Aşağıdaki örnekleri de inceleyelim:


1)
I received the report. (Raporu aldım.) You had sent the report. (Raporu göndermiştin)

2.) I found the book. (Kitabı buldum.) The book was important. (Kitap önemliydi.)


Birinci örnekteki cümeleri kendi aralarında birleştirecek olursak;

I received the report which you had sent. (Göndermiş olduğunuz raporu aldım.)


Dikkat edilirse ilk örnekteki nesne konumunda olan “the report” kelimesi ilgi zamiri olan “which” ile yer değiştirdi. “which” aynı zamanda iki cümleyi birbirine bağlayarak bağlaç olarak işlev gördü. “which you had sent” cümleciği “Relative pronoun, Relative Clouse veya Adjective Clouse” olmak üzere üç şekilde adlandırılabilir.

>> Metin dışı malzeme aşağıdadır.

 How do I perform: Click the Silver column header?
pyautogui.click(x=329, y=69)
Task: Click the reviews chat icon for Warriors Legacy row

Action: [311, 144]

Not: Nesne iken ilgi zamiri ile kısaltılanlar Türkçe’ye “…dığı” olarak çevrilir. Başka bir değişle ilgi zamirinden sonra “özne” varsa Türkçe’ye “…dığı” olarak çevrilir
Şimdi de ikinci örnekteki cümleleri birleştirelim:

I found the book which was important.

 

Which: Cansızlar ve hayvanlar için kullanılır

Who:  İnsanlar için kullanılır.

That:  Hem who hem de which yerine “that” kullanılabilir. İkisi de nesnel formda iken “…dığı”; öznel formda iken “…en, …an” olarak çevrilir.

 

İlgi zamirinden sonraki cümle bir cümlecik olur ve öncesindeki ismi niteler. Türkçe’ye çevirirken bu cümleciğin anlamını isimden önce söylemek gerekir.

– The agreement which they signed. (Onların imzaladığı anlaşma)

– The workers who I met. (Karşılaştığım işçiler.)

– The man who you are waiting for. (Beklediğiniz kişi.)

– The scientist who devised this method. (Bu metodu bulan bilim adamı.)

– The student who won the scholership. (Bursu kazanan öğrenci.)

– A car which runs 100 miles on hour. (Saatte 100 mil giden araba.)

Not: İlgi zamirinin önünde mutlaka bir isim vardır ve yan cümlecik bu ismi niteler.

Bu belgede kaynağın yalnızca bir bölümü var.